Ce rendez-vous se fera grâce à Didier Dambreville qui me donne les coordonnées pour aller voir dans la plaine des Maures l'Ophrys tenthredinifera neglecta qui est encore tout à fait potable.
Je trouve très facilement ce sera le point d'orgue de mon séjour, la dernière espèce vue..


Quoique que... Didier m'envoie un message, il vient de trouver un beau lusus d'Ophrys vetula. Je me rends sur place et y retrouve Didier. La zone est riche en vetula. Nous trouvons deux autres lusus ainsi que l'hybride apifera X vetula. Ce devraient être les dernières plantes vues...

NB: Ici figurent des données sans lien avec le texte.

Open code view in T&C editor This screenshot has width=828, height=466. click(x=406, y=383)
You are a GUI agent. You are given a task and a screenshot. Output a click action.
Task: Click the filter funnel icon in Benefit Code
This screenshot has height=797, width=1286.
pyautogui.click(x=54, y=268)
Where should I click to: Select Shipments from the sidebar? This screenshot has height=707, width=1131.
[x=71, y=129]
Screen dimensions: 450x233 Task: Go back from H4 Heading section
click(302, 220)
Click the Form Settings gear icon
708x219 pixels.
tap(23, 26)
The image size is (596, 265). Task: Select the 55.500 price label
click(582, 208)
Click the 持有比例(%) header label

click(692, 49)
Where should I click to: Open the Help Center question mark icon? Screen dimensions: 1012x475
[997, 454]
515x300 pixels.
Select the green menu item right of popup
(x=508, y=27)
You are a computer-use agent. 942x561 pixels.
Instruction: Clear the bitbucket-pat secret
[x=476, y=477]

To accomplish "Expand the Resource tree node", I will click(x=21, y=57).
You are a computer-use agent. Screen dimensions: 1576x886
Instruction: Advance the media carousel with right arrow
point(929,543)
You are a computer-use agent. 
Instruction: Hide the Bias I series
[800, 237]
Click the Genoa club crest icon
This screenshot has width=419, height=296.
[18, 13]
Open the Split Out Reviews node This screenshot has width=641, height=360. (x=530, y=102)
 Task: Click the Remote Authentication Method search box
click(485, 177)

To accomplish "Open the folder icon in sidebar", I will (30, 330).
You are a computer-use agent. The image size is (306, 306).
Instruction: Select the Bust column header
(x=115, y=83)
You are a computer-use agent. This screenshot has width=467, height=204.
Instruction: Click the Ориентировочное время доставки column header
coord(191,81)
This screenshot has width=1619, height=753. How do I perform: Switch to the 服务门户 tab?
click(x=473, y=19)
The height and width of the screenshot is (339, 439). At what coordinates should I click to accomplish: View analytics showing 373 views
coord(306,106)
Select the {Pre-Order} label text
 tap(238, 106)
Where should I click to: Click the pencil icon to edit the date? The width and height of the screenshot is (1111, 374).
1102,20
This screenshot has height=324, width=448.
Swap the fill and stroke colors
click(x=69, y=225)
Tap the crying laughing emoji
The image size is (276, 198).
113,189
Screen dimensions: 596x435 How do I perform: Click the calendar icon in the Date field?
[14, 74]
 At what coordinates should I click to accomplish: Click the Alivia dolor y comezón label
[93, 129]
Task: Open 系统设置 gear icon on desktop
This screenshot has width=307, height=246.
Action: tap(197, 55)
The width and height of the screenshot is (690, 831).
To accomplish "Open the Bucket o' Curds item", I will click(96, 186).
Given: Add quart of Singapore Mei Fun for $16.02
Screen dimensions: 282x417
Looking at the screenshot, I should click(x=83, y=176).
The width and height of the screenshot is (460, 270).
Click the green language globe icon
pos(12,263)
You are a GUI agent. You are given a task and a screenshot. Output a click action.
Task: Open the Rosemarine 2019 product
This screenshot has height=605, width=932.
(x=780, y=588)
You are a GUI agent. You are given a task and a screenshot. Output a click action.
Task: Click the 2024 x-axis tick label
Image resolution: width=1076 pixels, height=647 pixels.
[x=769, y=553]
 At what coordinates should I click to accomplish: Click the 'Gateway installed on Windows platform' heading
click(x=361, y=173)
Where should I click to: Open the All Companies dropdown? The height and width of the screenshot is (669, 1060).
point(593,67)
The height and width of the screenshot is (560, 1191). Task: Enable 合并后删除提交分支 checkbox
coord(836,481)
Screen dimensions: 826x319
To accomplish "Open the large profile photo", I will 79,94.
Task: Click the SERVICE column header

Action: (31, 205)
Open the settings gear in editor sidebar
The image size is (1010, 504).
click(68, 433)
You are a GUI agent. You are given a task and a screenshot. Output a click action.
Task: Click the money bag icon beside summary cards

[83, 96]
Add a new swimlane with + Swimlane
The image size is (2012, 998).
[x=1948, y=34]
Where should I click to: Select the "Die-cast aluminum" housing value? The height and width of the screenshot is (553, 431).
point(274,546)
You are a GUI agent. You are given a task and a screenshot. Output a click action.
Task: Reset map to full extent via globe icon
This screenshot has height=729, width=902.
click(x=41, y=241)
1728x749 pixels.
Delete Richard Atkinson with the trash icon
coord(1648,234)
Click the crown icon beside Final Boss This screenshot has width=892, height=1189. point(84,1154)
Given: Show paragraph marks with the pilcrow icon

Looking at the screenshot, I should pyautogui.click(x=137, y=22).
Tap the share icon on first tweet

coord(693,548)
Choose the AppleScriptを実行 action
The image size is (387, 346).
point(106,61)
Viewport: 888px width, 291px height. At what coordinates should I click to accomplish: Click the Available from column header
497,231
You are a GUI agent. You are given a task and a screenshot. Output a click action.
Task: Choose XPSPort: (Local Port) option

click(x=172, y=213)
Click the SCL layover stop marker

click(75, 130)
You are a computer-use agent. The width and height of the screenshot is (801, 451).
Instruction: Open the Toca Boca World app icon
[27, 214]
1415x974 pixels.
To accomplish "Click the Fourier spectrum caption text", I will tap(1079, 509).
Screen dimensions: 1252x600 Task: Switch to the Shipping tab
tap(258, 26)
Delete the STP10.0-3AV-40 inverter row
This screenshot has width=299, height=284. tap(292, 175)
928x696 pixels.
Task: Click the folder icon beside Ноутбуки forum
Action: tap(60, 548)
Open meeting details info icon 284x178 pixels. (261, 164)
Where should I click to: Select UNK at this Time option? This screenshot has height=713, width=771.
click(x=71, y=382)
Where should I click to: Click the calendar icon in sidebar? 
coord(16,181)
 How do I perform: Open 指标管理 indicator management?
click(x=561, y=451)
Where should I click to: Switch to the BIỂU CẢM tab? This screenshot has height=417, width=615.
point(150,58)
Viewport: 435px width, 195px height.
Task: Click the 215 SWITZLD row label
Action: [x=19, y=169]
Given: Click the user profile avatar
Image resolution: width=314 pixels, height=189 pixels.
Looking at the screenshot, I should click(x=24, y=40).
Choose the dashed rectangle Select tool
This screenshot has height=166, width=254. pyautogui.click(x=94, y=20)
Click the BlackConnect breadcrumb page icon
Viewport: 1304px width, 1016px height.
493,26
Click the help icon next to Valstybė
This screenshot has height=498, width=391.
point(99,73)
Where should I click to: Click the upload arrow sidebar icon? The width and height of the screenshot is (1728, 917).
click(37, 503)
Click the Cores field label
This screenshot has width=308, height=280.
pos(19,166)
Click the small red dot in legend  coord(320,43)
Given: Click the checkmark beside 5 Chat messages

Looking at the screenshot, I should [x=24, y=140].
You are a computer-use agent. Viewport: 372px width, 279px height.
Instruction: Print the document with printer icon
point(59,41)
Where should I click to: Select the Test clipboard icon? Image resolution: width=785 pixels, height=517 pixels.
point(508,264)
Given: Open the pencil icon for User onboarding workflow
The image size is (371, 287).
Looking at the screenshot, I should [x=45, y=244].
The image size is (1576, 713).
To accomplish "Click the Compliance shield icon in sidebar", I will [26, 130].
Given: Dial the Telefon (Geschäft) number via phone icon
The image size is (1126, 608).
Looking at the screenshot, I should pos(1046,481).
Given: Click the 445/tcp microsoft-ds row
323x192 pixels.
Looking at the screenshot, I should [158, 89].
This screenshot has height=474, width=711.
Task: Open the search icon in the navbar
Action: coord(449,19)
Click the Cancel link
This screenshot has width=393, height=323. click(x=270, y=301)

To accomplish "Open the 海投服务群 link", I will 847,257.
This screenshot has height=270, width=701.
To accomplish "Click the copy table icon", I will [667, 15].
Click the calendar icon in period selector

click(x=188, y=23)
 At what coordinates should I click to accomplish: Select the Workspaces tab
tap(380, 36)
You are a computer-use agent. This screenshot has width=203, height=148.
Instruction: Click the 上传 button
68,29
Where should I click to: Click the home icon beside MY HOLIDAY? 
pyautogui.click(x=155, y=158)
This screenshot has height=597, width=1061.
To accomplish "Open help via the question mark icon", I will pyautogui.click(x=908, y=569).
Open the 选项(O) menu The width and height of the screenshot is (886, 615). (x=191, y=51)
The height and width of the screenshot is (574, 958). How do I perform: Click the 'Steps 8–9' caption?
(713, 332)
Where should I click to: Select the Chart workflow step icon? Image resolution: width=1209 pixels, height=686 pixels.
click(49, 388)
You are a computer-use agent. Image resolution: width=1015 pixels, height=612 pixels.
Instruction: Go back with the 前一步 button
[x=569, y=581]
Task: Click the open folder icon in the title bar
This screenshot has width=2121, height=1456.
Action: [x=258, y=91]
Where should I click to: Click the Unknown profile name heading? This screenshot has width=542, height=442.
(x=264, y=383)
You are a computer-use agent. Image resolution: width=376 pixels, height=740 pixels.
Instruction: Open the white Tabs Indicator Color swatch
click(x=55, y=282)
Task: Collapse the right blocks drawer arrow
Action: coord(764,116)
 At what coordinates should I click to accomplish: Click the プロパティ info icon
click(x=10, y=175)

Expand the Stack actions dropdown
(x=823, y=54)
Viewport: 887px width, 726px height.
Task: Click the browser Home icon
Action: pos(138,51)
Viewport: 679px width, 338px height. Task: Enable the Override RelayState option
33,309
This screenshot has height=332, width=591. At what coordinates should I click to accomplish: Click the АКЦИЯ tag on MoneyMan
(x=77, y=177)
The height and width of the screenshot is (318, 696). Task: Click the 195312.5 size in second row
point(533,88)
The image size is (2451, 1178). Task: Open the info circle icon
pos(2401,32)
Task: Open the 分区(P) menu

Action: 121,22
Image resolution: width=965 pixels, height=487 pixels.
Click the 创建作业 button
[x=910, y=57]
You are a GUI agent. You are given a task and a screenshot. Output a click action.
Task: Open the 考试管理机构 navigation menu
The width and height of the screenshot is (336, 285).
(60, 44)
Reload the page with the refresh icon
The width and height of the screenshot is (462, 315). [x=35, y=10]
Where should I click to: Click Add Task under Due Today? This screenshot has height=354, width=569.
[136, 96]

Quoique... Comme je passe la nuit au camping « Les Bruyères » bien connu des orchidophiles, je fais un petit tour et constate qu'il y a encore de bien jolis Anacamptis papilionacea. La propriétaire me montre également un hybride entre papilionacea et picta un peu fatigué. Je constate qu'elle connaît très bien toutes les espèces qui poussent dans son camping. Elle me montre ainnsi quelques Serapias neglecta  et S. olbia

Cette fois ce seront vraiment les dernières espèces du séjour. Je devais remonter par l'Aveyron mais doit remettre ce projet à une autre fois.

Le bilan est très positif 43 espèces observées dont 4 nouvelles et 13 hybrides

Un grand merci à tous ceux (et ils sont nombreux) qui m'ont permis de préparer cette tournée pour qu'elle soit la plus efficace possible et à ceux qui ont pris un peu de leur temps pour m'accompagner, Thomas, Rémy et Michel, Didier.